Es verdad que la progresividad, que la definición legal condiciona “a la medida de los recursos disponibles”, debe ser valorada siempre con prudencia, pues no puede exigirse que toda política económica sea exitosa. Pero esta valoración no es diferente de la que se requiere para la quiebra comercian en el derecho nacional, que no es delito en la medida en que se produzca a causa de los riesgos propios de la actividad mercantil, pero pasa a serlo cuando por imprudencia se incurre en negocios temerarios y, aún más, cuando se la provoca intencionalmente. Estas son las mismas circunstancias que, en caso de alegada violación del derecho al desarrollo, los jueces deberán valorar con la debida prudencia, para no exceder su función y convertirse en juzgadores de cualquier política económica.
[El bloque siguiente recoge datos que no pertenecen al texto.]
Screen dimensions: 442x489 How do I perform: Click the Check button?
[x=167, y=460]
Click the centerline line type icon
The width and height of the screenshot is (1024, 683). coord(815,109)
En nuestro caso, es bastante claro que el endeudamiento exponencial y rápido supera ampliamente el test de riesgos inherentes o normales en toda política económica, para caer por lo menos en la imprudencia, aunque no cabe descartar tampoco la intencionalidad, ante las claras advertencias de economistas de todo color ideológico. Un gobierno con mandato electoral de cuatro años, está comprometiendo quizá por décadas los presupuestos nacionales futuros, haciendo oídos sordos a las advertencias de los técnicos.

Dada la incorporación de la Convención Americana a la Constitución Nacional, esta violación de Derechos Humanos es un ilícito tanto conforme a nuestro derecho nacional como al derecho internacional continental.

Otro problema, que será menester investigar en algún momento, es si este ilícito no configura un delito en nuestro derecho nacional, pues, si llegado el caso se probarse que se trata de un supuesto de dolo, es decir, si en lo subjetivo superase el nivel de la mera imprudencia y revelase la voluntad de procurar un lucro indebido para alguien, encuadraría en el inciso 7º del artículo 173 del Código Penal, o sea, en el tipo de administración fraudulenta, en su variable de obligar abusivamente.

En síntesis, el crecimiento exponencial de la deuda no es una cuestión discutible sólo en el plano de la política económica, sino que el derecho también tiene bastante que decir: (a) en principio, que se encuentra en curso una violación masiva del derecho humano al desarrollo, conforme a la Convención Americana y a nuestra Constitución Nacional; (b) en segundo término, que un día se deberá investigar si eventualmente no se estaría cometiendo también un delito de administración fraudulenta conforme a nuestro Código Penal.

*E. Raúl Zaffaroni –  Profesor emérito de la Universidad de Buenos Aires.